Monday 24 November 2014

Can this book explain why men really cheat?

A new study on the subject of male infidelity has left Ed Power unsettled – and not in the way that he expected

Published 10/06/2014 | 02:30

Caught in the act: there are many categories of male ‘cheater’ according to a new book
Caught in the act: there are many categories of male ‘cheater’ according to a new book
The book, Why Men Really Cheat.

Why do men cheat? Or, to be more accurate, why do some men cheat while others do not? In a new book that is sure to raise controversy, a psychologist has adduced what he believes to be the hallmarks of husbands and boyfriends with a pathological tendency to stray.
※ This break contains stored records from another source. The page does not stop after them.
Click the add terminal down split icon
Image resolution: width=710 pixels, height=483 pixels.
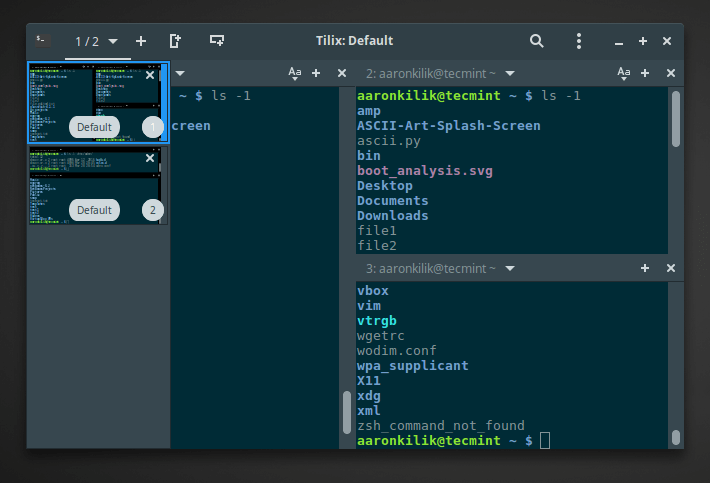click(x=217, y=41)
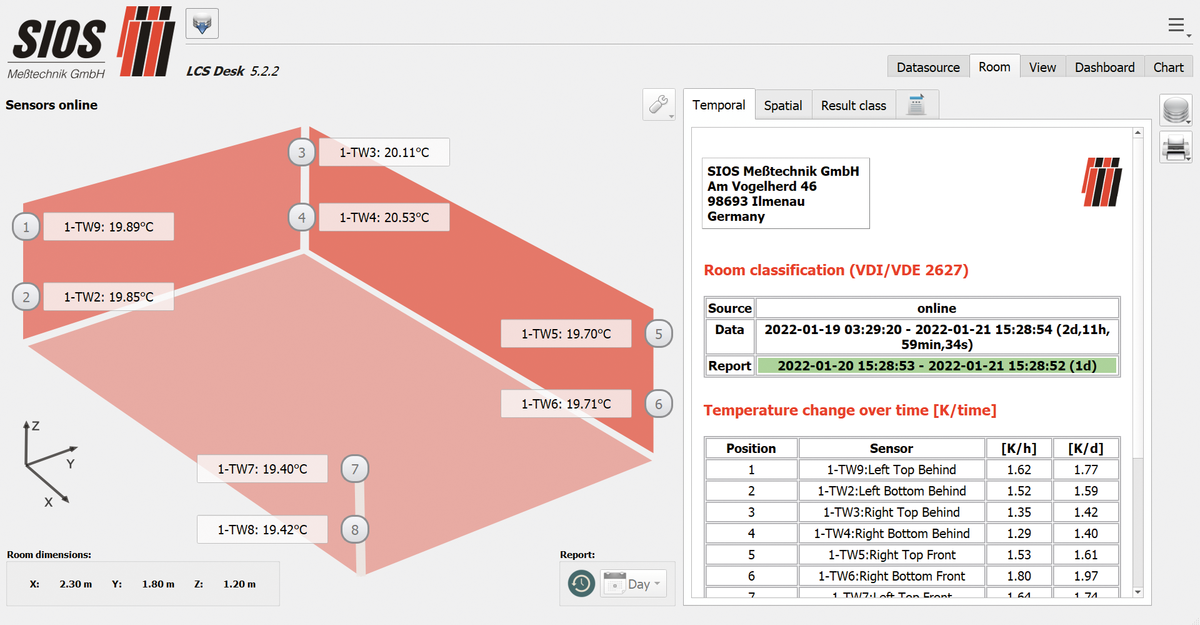Viewport: 1200px width, 625px height.
Task: Switch to the Spatial tab
Action: 783,105
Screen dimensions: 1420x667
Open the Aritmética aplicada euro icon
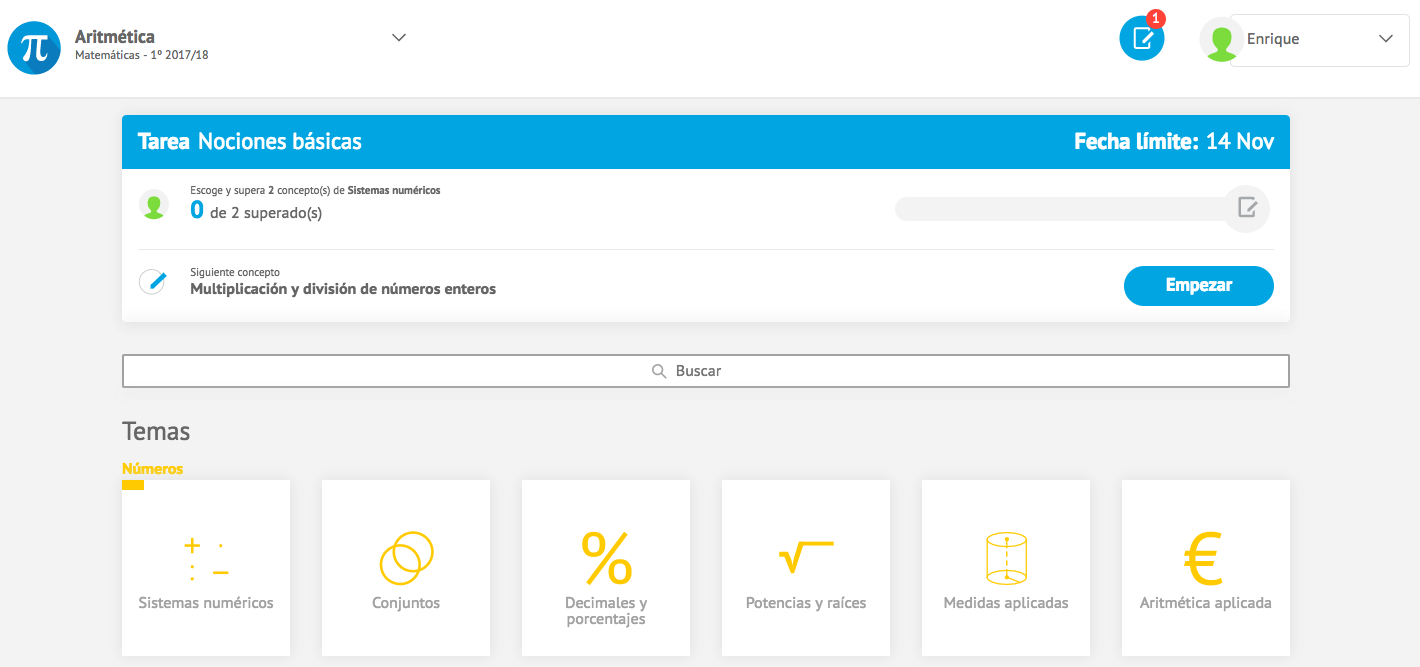[x=1205, y=558]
Martyn Stewart identifies 27 distinct 'types' of men, some programmed to be faithful, others naturally inclined towards hooking up behind their partner's back.

Some of these categories are more common than others, he says – such as the 'opportunist', the 'rationaliser', the 'charmer', the 'sucker for love' and the 'easily influenced'. And a few are to be avoided at all costs.

Those to cross off your list as potential relationship material include the 'lad's lad' (gets drunk easily, is swayed by others and will cheat without giving it too much thought) and Mr Stupid Mistake (follows his impulses and tots up the emotional cost after the event).

You should also keep clear of the 'disdainful', who have such a low opinion of women (and of men actually) that they don't see cheating as wrong. The rules that everybody else observes simply do not apply. And feel free to give a wide berth to the 'manipulator' (who will keep a second, secret mobile phone) and the 'opportunist', the destructively carefree chap for whom causal liaisons are to be accepted if and when they arise. With so many crafty ne'er do wells on the loose, do women have any hope of a committed relationship? Well, yes, says Stewart. There is no such thing as the archetypal knight in shining armour – rather there are several 'appealing' varieties of men, who may think about cheating as much as their peers, but are not moved to act on their impulses.

By Stewart's telling you should thus be on the lookout for the 'family man', 'Mr Secure' or the 'appreciator'.

The first, as the handle suggests, places his home life above all else and finds temptation straightforward to reject. "From an early age, he has known what he wants for his life and he actually sticks to it. His personal insecurities are minimised by the strength of his views on family unit and values."

Meanwhile, Mr Secure "has everything: charisma, maturity, an edge, power, principles" and the appreciator is grateful for everything he received: "he is the type of man to stand up for women if they are being belittled, ridiculed or marginalised".

Yes, he has insecurities – however, they do not relate to his love life. Rather, they are tied to "not wanting to be perceived as insincere or ungrateful for anything he is given".

Even if you do manage to end up with one of these decent few, the bad news, according to Stewart, is that, at a strictly biological level, men are programmed to cheat. It's to do with our genes – or rather, our desire to pass those onto the next generation.

"By nature, humans will engage in behaviours that will promote our survival and ensure that our genes pass on to the next generation," he writes. "In terms of having children, a woman's reproductive capacity is relatively low compared to a man's. In theory, if a woman had sex with 100 men in a year she could only get pregnant at best twice that year. On the other hand, if a man has sex with 100 women, each one of them could give birth during that same year.

Thus, he suggests, a "desire for sexual variety" was cemented into males. "It increase the chances that their genes would survive to the next generation. They played the percentages and thus had a beneficial impact on the overall survival of the human species during our evolutionary past."

For anyone inclined to believe love can conquer all (or at least prove the basis for a solid relationship), that's a gloomy prognosis. We're enslaved by our genes so resistance is futile, right? Not necessarily. Just because we are by nature inclined towards a course of action does not mean we invariably act on those impulses, says Stewart. Consider violence. Tens of thousands of years ago, male aggression was a fact of daily life. The pre-modern world was a horrifically violent place. Nowadays, who settles a dispute with their fists?

Similarly, he suggests, we have tacked and trimmed our sexual inclinations so that they cleave to latter-day sensibilities. The fact that most men aren't constantly on the prowl for meaningless hook-ups shows just how civilised we have become. Surely that should be a cause for celebration rather than woe?

The book Why Men Really Cheat is out now.